It was drawing time in our kindergarten class.
The only reason I remember it being kindergarten was because of how much I enjoyed nap time right after milk and crackers. I also remember the long-haired brunette classmate who sat next to me on the classroom floor. I wish I could remember her name.
All my classmates received the same blank outline of an angel for this color-by-number art lesson. Our assignment was to match each Crayola crayon with each number inside the drawing. And we were absolutely not to draw outside any of the lines. Neatness counted. All our drawings should look exactly the same.
My dad, Larry, who was a drill instructor in the Marine Corps, hammered into me and my seven brothers and sisters the importance of following rules and instructions.
So following my teacher's drawing instructions to a "T" was automatic. As our drawing time was coming to an end, I looked over at my classmate and noticed she had beautifully broken every rule our teacher had given to us. She picked her own colors of choice and definitely didn't stay within the lines. My first reaction was that she was going to be in big trouble.
But then I thought, 'Wow, what a beautiful drawing she created.' Then "Ms. Oppressive," our kindergarten teacher, came over, grabbed it from her and began to reprimand her for not following instructions. Not a word about how creative she had been or the uniqueness of her drawing.
My long-haired classmate sat back down next to me crushed by our teacher's comments. I almost cried with her. I should have come to her defense but being only 5 years old, speaking back to a teacher was unthinkable.
It's been 58 years and I can still remember my classmate's crayon drawing of an angel with blue wings, floating on puffy white clouds with a yellow sun shining in the Crayola distance.
The kindergarten art class had turned into a life lesson for me. Of course I was way too young to understand its impact on who I would eventual become.
Now as an adult, and I think partially because of what happened in kindergarten, I take advantage of opportunities to encourage, support and promote the growing talents of young people.
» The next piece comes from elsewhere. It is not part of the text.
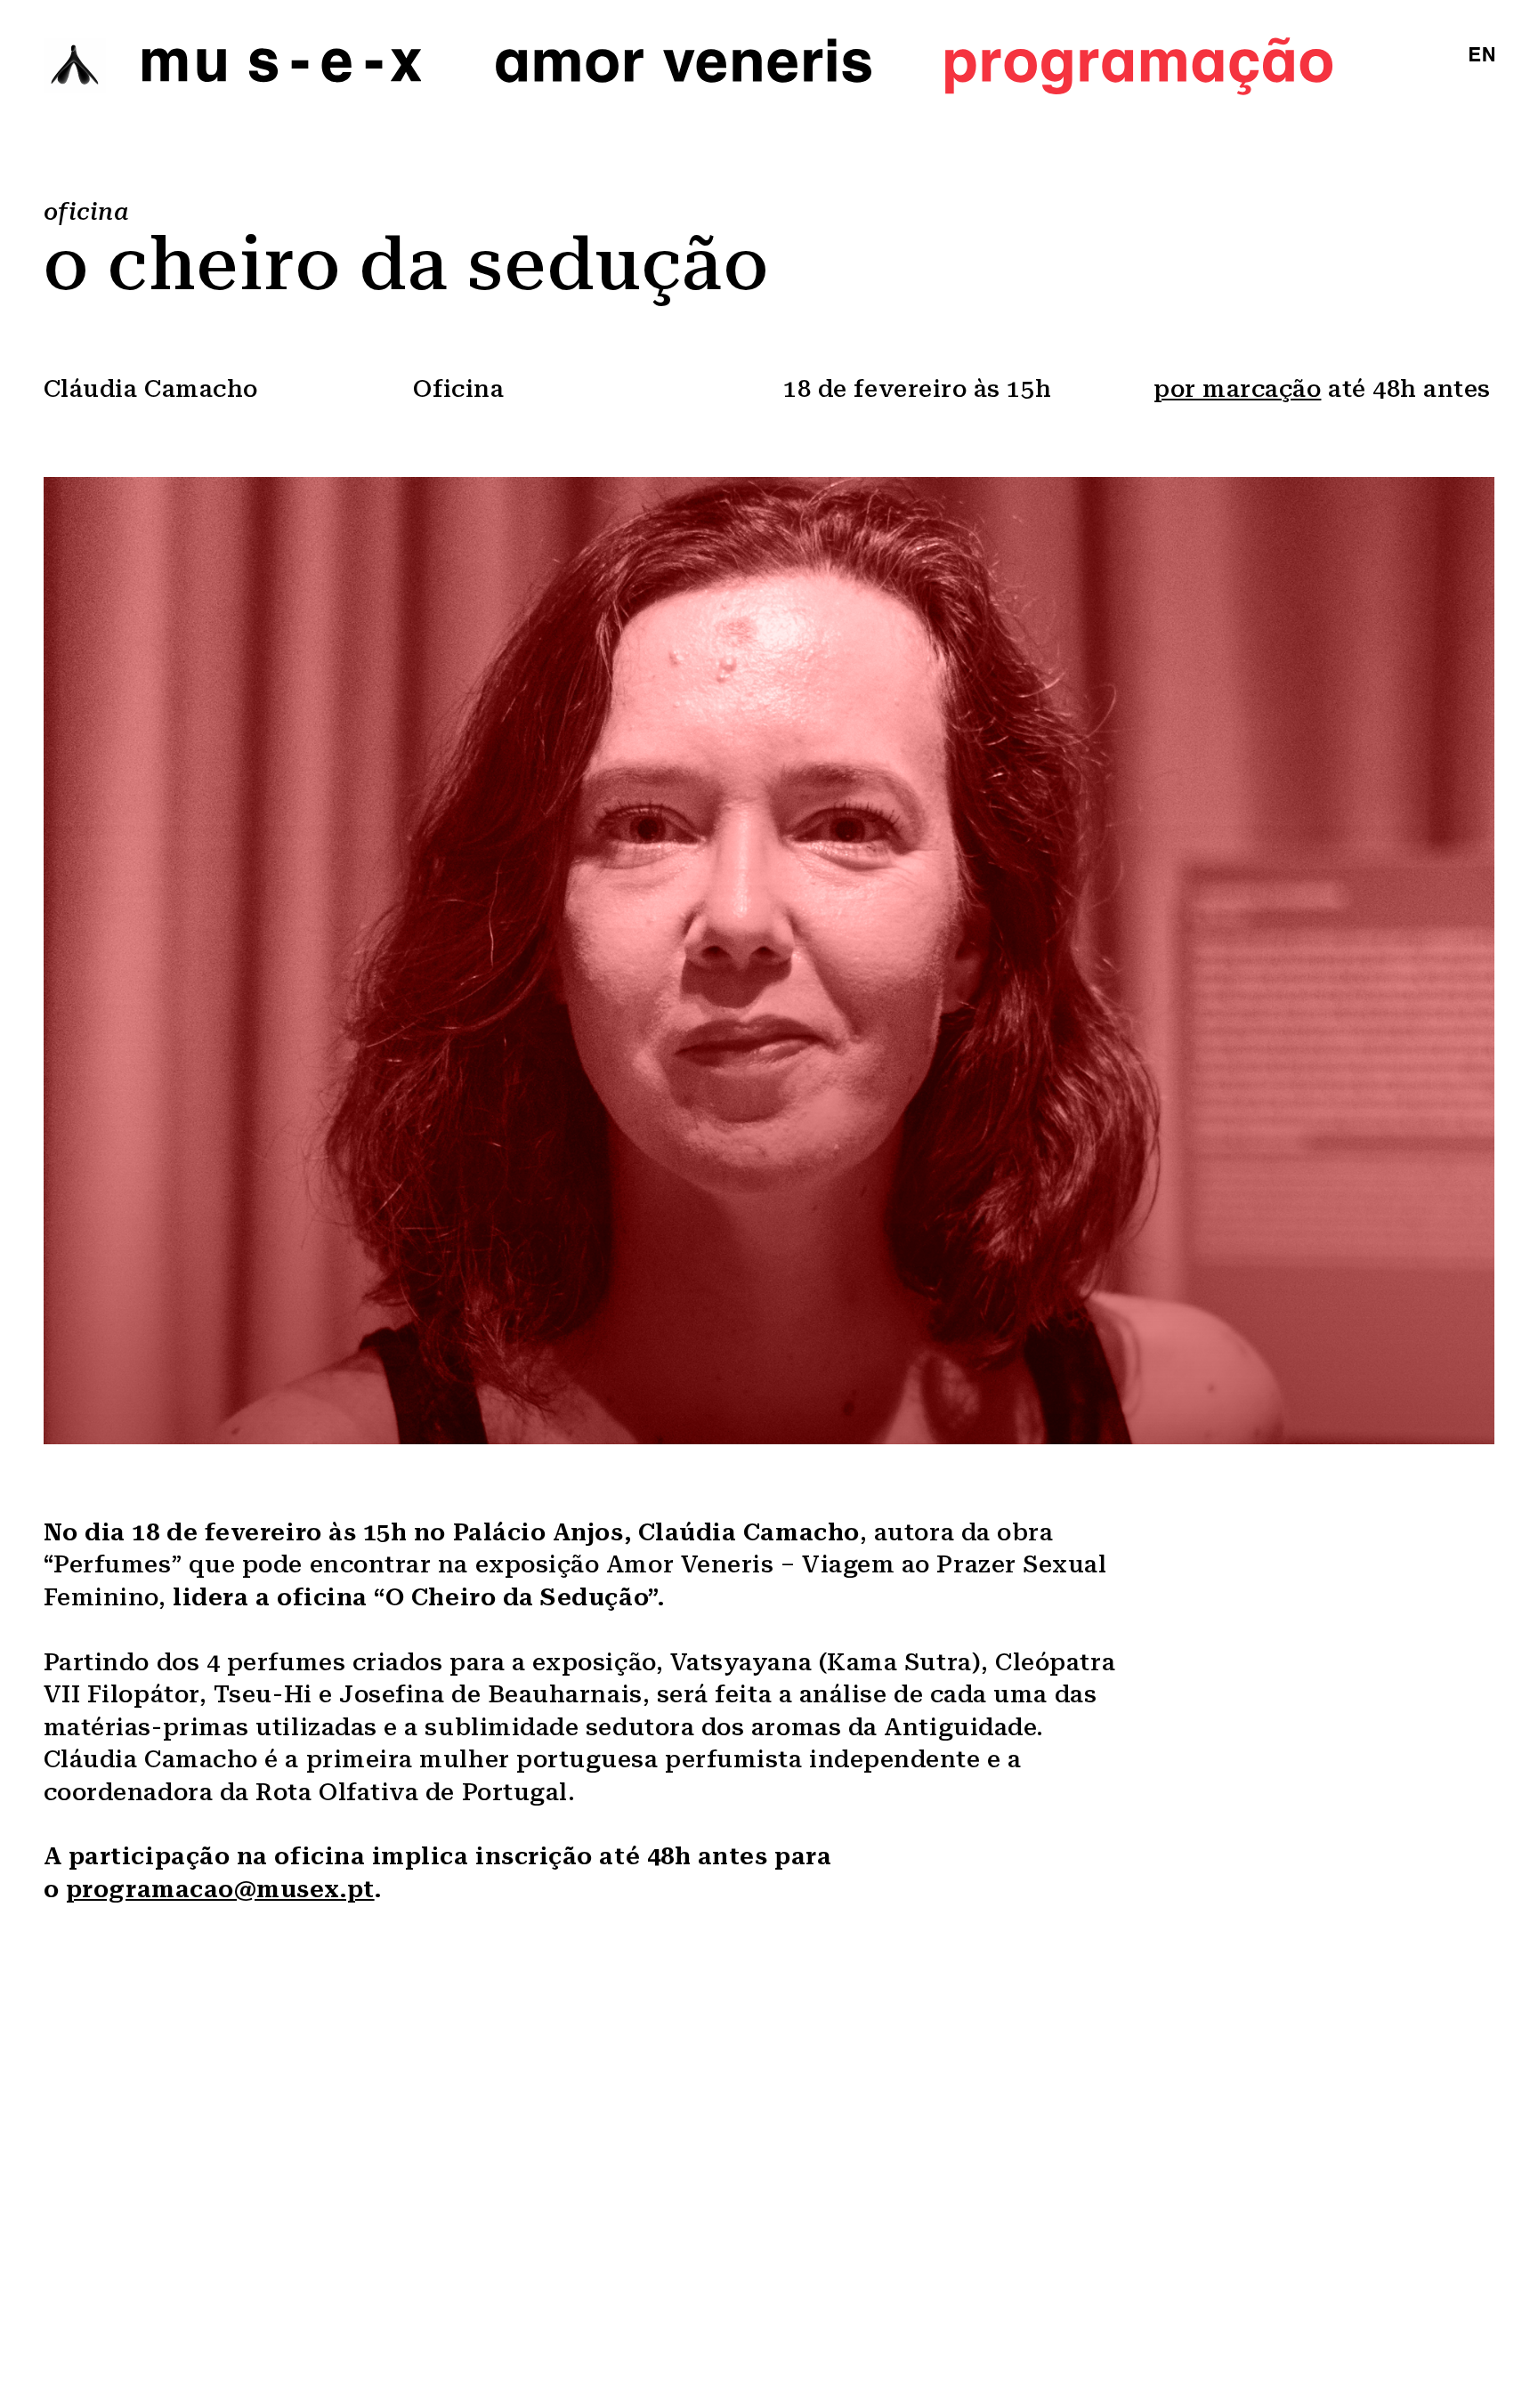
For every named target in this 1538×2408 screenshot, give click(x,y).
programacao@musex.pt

So when I received a phone call last year from my friend Judge Robert Tafoya to help with Kern County's first "Young Writers Writing and Poetry Competition," I thought what a great way to help be an advocate for the budding talents of young students. And besides, when a judge asks you to be a judge, you say "yes." He asked if I would help again this year.
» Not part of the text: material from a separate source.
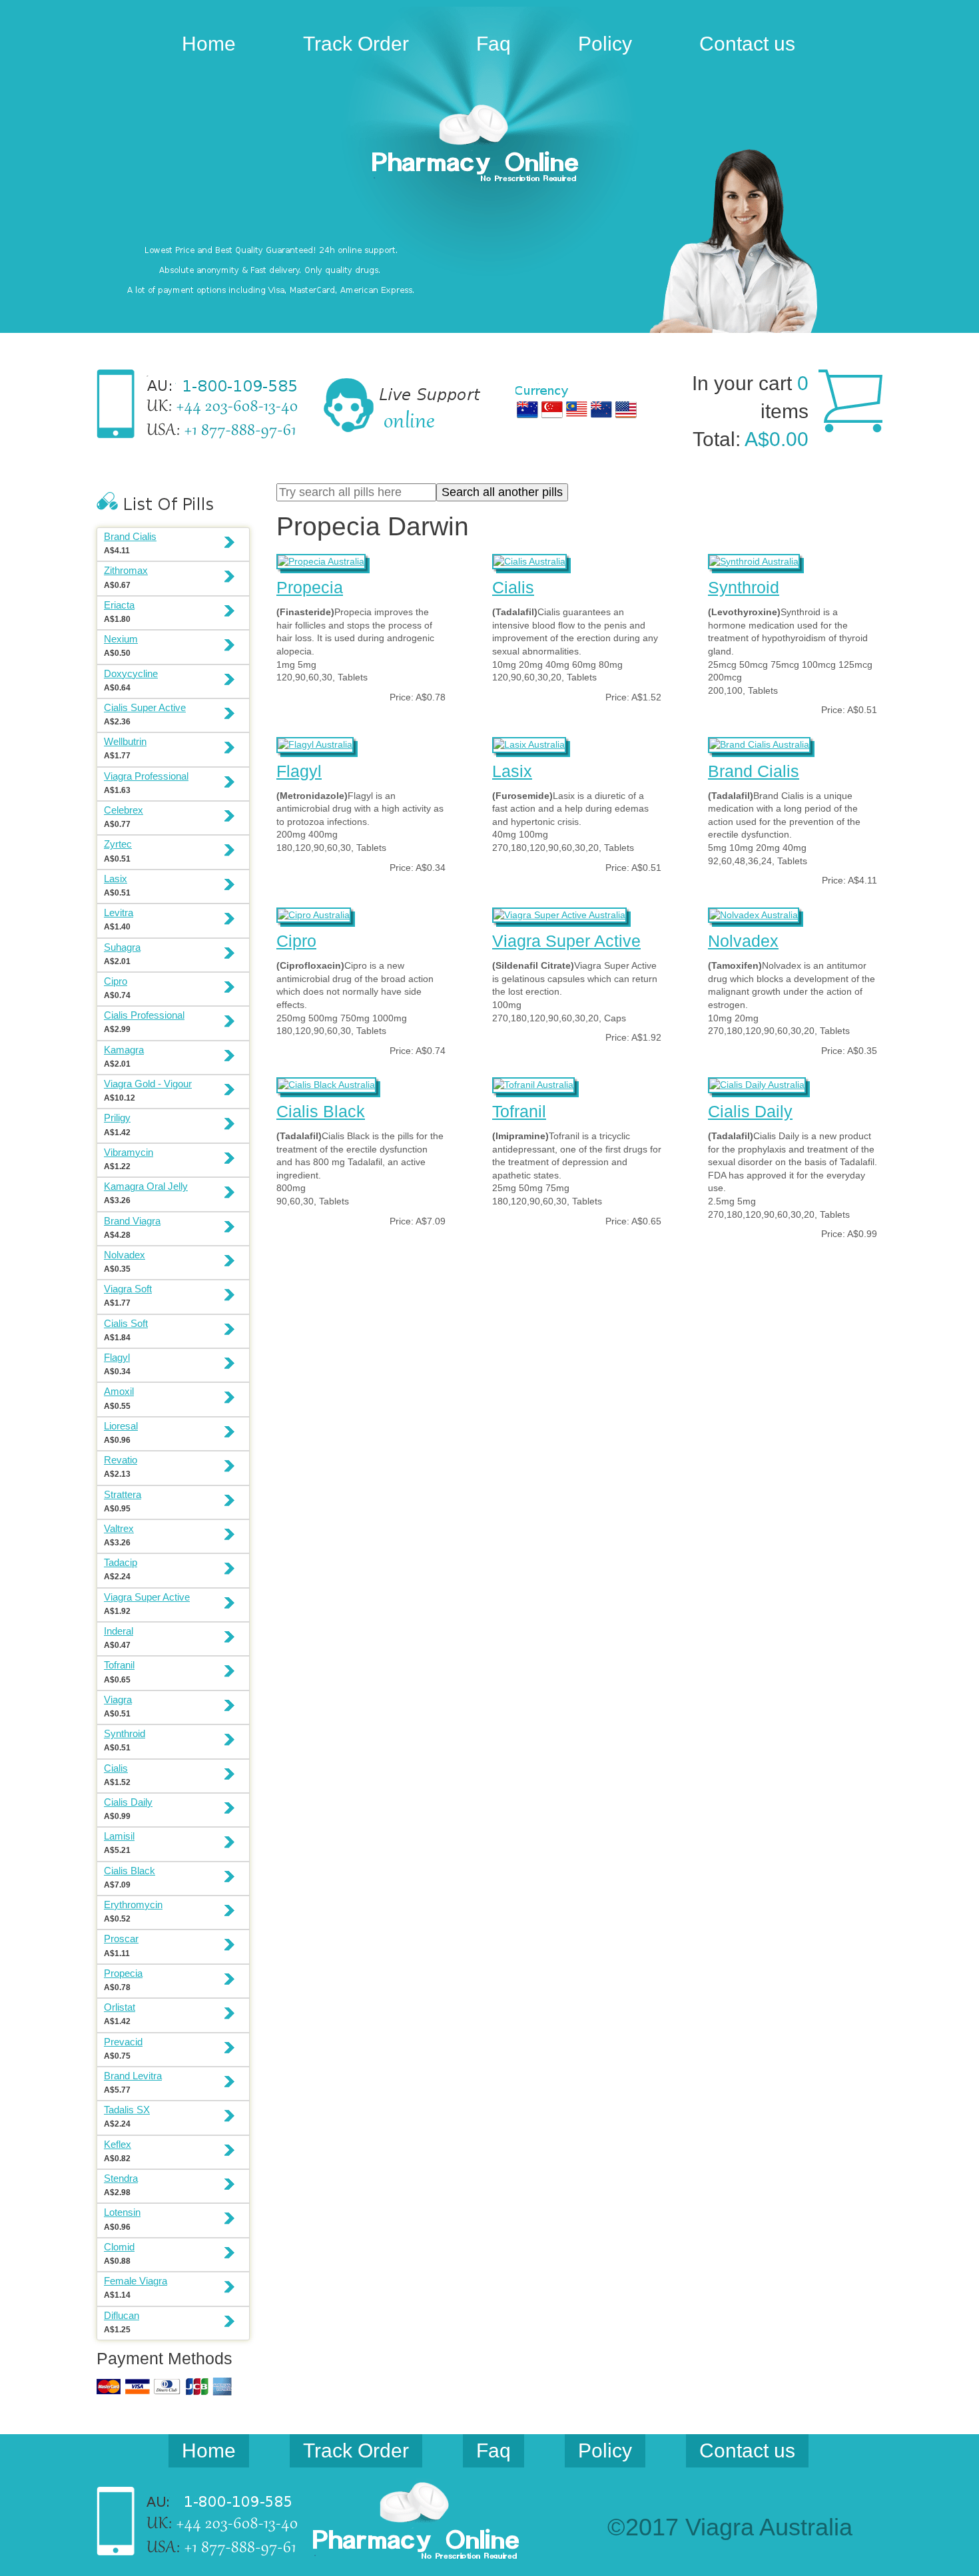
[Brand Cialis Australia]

The "Young Writers Writing and Poetry Competition" provides that opportunity to help celebrate, encourage and develop the writing skills of our young children. With this year's topic of "Impact of Agriculture in Kern County," it will be interesting to see students' opinions and observations on the multiple political, environmental and cultural applications agriculture has on everyday life in our valley.
I am excited to read the students' stories and poetry again this year. I hope this event helps creates many more Steinbecks, Hemingways or Sotomayors.
And to my kindergarten teacher, I hope you eventually sought another vocation. To my unnamed classmate, I am sorry I didn't speak up in your defense. I hope you exacted your revenge by growing up to be a world-class artist.
I sure wish I could remember her name. I will pretend it was Frida...like in renowned surrealist artist...Frida Kahlo.
If you are a teacher, counselor or parent of a student in a Kern County school, I hope you consider contacting the Kern County Young Writers and enter in this year's competition.
Good luck to all you young writers. Remember to pick your own colors and never stay within anyone else's lines.